Tarefa proposta A:
Extraia do texto sobre os robôs e os resíduos eletrónicos o trecho que começa nas palavras "Um problema crescente" e termina logo a seguir às palavras "com grande precisão.".
Tarefa proposta B:
Enumere todas as organizações e instituições que o texto sobre os robôs e os resíduos eletrónicos refere pelo nome.
Tarefa proposta C:
Prossiga o texto sobre os robôs e os resíduos eletrónicos a partir da última frase apresentada.

Secção do texto:
+---+
Em ambientes industriais, os robôs são normalmente programados para uma tarefa específica, repetindo exatamente a mesma série de movimentos num ambiente previsível.
Em vez disso, os investigadores propuseram-se criar um robô capaz de se adaptar a muitas tarefas diferentes, utilizando a IA mais avançada.
"Queríamos expandir a robótica, introduzir robôs onde ainda não existem", disse Ude.
Um problema crescente
Em colaboração com a Electrocycling, a equipa de investigação internacional de Aleš Ude criou uma célula de trabalho robótica adaptável. Trata-se de um espaço de trabalho constituído por, pelo menos, um robô, as suas ferramentas e equipamento, e o seu controlador.
A novidade aqui é que este sistema fechado se adapta de forma autónoma a várias tarefas, com a ajuda de um software complexo baseado em IA e de hardware modular que pode ser rapidamente reconfigurado. Utiliza também componentes macios como a SoftHand, uma mão semelhante à humana que pode manipular objetos com grande precisão.
Existem também caraterísticas de segurança como robôs colaborativos e botões de paragem de emergência.
"A colaboração internacional foi crucial para garantir a especialização correta", afirmou Ude.
"A robótica é muito interdisciplinar, pelo que é difícil encontrar os parceiros certos num só país".
Felizmente, os novos robôs chegam na altura certa, uma vez que a quantidade de resíduos eletrónicos produzidos todos os anos continua a aumentar. Todos os anos são produzidos na UE quase 5 milhões de toneladas de resíduos eletrónicos, o que corresponde a cerca de 11 quilogramas por pessoa. Menos de 40% dessa quantidade é reciclada, alertou o Parlamento Europeu.
Em todo o mundo, só em 2022 foram produzidos cerca de 62 milhões de toneladas de resíduos eletrónicos, o suficiente para encher 1,5 milhões de camiões de 40 toneladas, de acordo com dados da ONU. Mais preocupante ainda é o facto de a quantidade de resíduos eletrónicos estar a aumentar cinco vezes mais depressa do que a quantidade que está a ser reciclada.
A UE está a trabalhar para reduzir os resíduos eletrónicos através da Diretiva relativa aos resíduos de equipamentos elétricos e eletrónicos, que estabelece as normas de recolha e reciclagem.
O trabalho da equipa de Ude está também alinhado com a estratégia digital da UE, que incentiva a utilização da IA na indústria transformadora para melhorar a eficiência e ajudar a alcançar a neutralidade climática até 2050.
+---+
Dados disponíveis:
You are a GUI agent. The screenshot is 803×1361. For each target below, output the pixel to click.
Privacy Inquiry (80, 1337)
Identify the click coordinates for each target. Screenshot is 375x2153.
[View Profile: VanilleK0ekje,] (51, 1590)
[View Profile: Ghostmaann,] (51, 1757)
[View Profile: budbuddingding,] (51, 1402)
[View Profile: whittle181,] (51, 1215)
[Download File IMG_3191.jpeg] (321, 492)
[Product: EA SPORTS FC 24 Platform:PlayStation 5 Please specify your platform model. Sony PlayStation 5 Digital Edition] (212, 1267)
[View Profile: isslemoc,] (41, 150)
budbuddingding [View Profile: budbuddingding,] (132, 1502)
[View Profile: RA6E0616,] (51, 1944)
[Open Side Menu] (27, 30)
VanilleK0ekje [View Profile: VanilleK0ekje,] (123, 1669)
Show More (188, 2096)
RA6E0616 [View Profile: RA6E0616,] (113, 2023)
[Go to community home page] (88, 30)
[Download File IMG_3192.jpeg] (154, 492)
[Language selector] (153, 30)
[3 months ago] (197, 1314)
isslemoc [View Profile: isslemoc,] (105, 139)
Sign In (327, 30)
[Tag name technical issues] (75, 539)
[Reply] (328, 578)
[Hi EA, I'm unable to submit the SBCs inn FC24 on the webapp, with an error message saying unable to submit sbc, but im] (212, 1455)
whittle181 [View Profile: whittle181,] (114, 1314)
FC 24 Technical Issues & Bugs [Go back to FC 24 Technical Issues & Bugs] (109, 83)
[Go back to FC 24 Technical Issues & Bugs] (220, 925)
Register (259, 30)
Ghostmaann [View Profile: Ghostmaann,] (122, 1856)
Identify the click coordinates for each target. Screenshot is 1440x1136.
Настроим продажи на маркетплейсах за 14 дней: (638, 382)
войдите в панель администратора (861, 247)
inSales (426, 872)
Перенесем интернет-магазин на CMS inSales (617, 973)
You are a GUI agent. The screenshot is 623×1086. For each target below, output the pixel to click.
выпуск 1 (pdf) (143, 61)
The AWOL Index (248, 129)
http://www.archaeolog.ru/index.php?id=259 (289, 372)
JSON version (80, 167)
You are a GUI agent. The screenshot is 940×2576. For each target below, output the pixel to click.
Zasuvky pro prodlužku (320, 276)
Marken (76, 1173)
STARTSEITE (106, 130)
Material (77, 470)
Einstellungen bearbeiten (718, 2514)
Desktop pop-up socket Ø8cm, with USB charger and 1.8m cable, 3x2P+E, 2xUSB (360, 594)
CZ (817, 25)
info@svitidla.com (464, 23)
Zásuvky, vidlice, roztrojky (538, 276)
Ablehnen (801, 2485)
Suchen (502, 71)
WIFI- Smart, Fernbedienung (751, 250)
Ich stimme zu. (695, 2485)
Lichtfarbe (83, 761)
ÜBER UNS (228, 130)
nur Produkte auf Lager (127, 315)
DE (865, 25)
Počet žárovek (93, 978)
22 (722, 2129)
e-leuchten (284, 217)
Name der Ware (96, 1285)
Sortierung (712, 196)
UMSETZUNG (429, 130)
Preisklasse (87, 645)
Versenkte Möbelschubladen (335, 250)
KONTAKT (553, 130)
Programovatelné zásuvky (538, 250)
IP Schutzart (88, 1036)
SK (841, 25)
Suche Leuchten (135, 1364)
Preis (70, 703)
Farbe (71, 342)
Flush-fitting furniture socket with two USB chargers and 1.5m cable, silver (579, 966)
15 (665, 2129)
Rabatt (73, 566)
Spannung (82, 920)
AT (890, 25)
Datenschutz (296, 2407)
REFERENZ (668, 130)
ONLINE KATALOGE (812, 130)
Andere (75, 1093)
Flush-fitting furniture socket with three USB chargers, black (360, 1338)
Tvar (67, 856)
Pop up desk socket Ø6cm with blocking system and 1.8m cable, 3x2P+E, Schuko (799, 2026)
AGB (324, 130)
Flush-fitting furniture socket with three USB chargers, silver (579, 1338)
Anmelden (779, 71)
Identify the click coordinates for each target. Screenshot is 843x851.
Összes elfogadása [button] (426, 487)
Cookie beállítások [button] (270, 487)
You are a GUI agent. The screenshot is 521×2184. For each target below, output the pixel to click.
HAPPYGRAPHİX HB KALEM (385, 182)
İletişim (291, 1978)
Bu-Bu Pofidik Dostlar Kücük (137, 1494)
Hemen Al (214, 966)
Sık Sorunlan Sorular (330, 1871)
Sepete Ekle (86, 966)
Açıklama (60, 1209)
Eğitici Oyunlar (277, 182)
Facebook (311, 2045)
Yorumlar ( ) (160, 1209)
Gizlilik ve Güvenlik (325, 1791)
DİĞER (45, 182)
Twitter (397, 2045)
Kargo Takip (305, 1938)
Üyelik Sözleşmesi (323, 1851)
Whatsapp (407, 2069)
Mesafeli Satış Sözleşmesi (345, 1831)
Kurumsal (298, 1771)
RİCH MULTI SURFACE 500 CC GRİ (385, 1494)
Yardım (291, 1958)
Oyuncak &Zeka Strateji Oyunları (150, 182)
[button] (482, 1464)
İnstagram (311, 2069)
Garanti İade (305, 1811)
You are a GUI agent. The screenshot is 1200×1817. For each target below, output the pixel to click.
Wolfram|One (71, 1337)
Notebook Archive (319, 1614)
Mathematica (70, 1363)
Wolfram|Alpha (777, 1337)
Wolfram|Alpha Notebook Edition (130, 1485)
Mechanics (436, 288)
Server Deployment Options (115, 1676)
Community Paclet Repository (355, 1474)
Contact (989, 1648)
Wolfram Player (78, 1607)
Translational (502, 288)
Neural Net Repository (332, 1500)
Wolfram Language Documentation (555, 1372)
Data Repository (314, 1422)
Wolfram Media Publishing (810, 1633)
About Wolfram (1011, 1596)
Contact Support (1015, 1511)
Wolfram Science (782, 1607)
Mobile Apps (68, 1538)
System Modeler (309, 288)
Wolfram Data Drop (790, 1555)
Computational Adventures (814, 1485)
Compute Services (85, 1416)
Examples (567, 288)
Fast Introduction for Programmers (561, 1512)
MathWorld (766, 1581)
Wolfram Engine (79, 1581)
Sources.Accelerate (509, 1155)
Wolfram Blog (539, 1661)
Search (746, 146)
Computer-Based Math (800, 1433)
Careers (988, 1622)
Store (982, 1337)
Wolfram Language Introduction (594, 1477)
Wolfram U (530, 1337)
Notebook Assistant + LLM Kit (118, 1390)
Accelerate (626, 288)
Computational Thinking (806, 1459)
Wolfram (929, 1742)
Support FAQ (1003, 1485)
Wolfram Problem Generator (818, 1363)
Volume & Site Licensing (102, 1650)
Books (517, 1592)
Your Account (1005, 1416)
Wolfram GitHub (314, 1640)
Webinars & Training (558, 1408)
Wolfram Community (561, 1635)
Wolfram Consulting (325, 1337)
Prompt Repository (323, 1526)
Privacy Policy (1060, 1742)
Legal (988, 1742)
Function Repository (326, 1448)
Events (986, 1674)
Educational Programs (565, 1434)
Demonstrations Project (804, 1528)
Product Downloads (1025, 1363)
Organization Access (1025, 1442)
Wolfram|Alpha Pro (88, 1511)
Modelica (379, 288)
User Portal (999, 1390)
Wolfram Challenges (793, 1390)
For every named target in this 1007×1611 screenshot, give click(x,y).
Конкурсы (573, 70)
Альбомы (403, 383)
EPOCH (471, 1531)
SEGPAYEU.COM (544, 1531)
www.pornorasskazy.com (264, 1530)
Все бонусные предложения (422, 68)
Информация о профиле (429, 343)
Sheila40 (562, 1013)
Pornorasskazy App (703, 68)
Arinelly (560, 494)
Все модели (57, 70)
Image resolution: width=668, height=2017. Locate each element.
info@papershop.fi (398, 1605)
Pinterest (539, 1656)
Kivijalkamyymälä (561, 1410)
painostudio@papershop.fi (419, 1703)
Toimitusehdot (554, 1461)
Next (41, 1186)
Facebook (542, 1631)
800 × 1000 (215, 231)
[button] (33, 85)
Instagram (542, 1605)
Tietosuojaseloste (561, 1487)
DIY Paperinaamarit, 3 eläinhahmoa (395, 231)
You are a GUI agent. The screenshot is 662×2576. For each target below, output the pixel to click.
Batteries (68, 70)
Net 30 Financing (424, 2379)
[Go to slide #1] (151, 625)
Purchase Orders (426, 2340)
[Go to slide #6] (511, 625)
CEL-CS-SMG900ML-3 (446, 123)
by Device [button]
+---+
Espaço de resposta A:
Um problema crescente
Em colaboração com a Electrocycling, a equipa de investigação internacional de Aleš Ude criou uma célula de trabalho robótica adaptável. Trata-se de um espaço de trabalho constituído por, pelo menos, um robô, as suas ferramentas e equipamento, e o seu controlador.
A novidade aqui é que este sistema fechado se adapta de forma autónoma a várias tarefas, com a ajuda de um software complexo baseado em IA e de hardware modular que pode ser rapidamente reconfigurado. Utiliza também componentes macios como a SoftHand, uma mão semelhante à humana que pode manipular objetos com grande precisão.

Espaço de resposta B:
Electrocycling
Parlamento Europeu
ONU
UE

Espaço de resposta C:
Deitar fora dinheiro
Os resíduos eletrónicos têm também sérias implicações económicas. O monitor mundial de resíduos eletrónicos da ONU estima que se perdem 84 mil milhões de euros por ano ao deitar fora metais valiosos como o cobre, o ferro e o ouro em vez de os reutilizar.
Na Electrocycling, 80% dos resíduos eletrónicos são recuperados como matérias-primas, tais como ferro, zinco, ouro, prata e paládio - cerca de 35 materiais no total.
"As pessoas têm de compreender que não se trata apenas de resíduos, mas também de matérias-primas que têm de ser recicladas e mantidas em circulação, tanto para a eficiência económica como para a redução das emissões de CO2", afirmou Fröhlich.
As novas tecnologias podem tornar tudo mais eficiente, e Fröhlich vê aí um grande potencial.
"Fiquei surpreendido com o avanço da tecnologia e da IA", afirmou. "Até recriaram uma mão humana para o robô."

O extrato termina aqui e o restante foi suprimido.